--- start of Reading passage ---

2007/1/24, Amos Shapira <[EMAIL PROTECTED]>:

On 24/01/07, Yedidyah Bar-David <[EMAIL PROTECTED]> wrote:
>
>
> No, that's not true. Win98 is not DOS. It does use protected mode,
> although in some obscure way - IIRC only to separate the OS and the
> processes, not to separate the processes themselves. In any case, that's not
> the point IMO. The point is caching. The reason you want a real clean reboot
> is in order to allow the OS to cleanly flush the caches (and do an
> equivalent of umount - not sure exactly what win98 does in this regard).
>

Care to comment to the following:

http://en.wikipedia.org/wiki/Windows_Me#Last_DOS_based_Windows

"Windows Me is the last version of a DOS-based Windows OS."

Windows Me is listed in Wikipedia as the successor to Win98 so...

And as a DOS-based system, as far as I remember it didn't provide OS-level
disk write caching.


Well, you are welcome to try. I am pretty certain loadlin, when running from
inside a win98 dos box, will tell you it refuses to run.

--- end of Reading passage ---
--- start of Source data ---

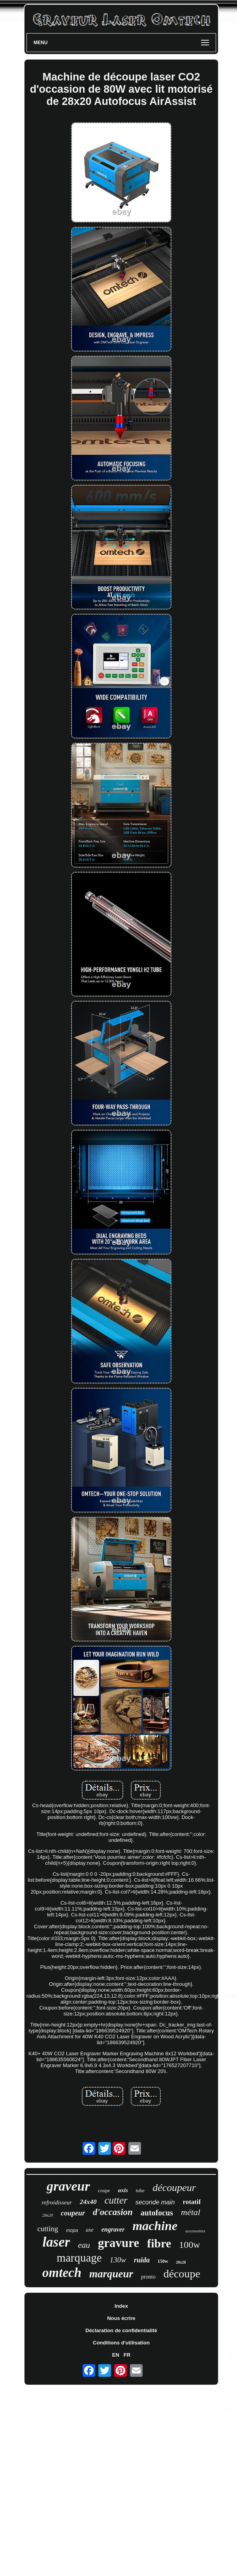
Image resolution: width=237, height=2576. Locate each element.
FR (127, 2355)
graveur (68, 2186)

--- end of Source data ---

■ Exercise set:
a) Name every distinct operating system mentioned in the mailing-list message, counting each one only once.
b) Reproduce the part of the mailing-list message between "Care to comment" and "disk write caching.", inclusive.
The lines above are separate from the mailing-list message and do not belong to it.

■ Outputs:
a) Win98, DOS, Windows Me

b)
Care to comment to the following:

http://en.wikipedia.org/wiki/Windows_Me#Last_DOS_based_Windows

"Windows Me is the last version of a DOS-based Windows OS."

Windows Me is listed in Wikipedia as the successor to Win98 so...

And as a DOS-based system, as far as I remember it didn't provide OS-level
disk write caching.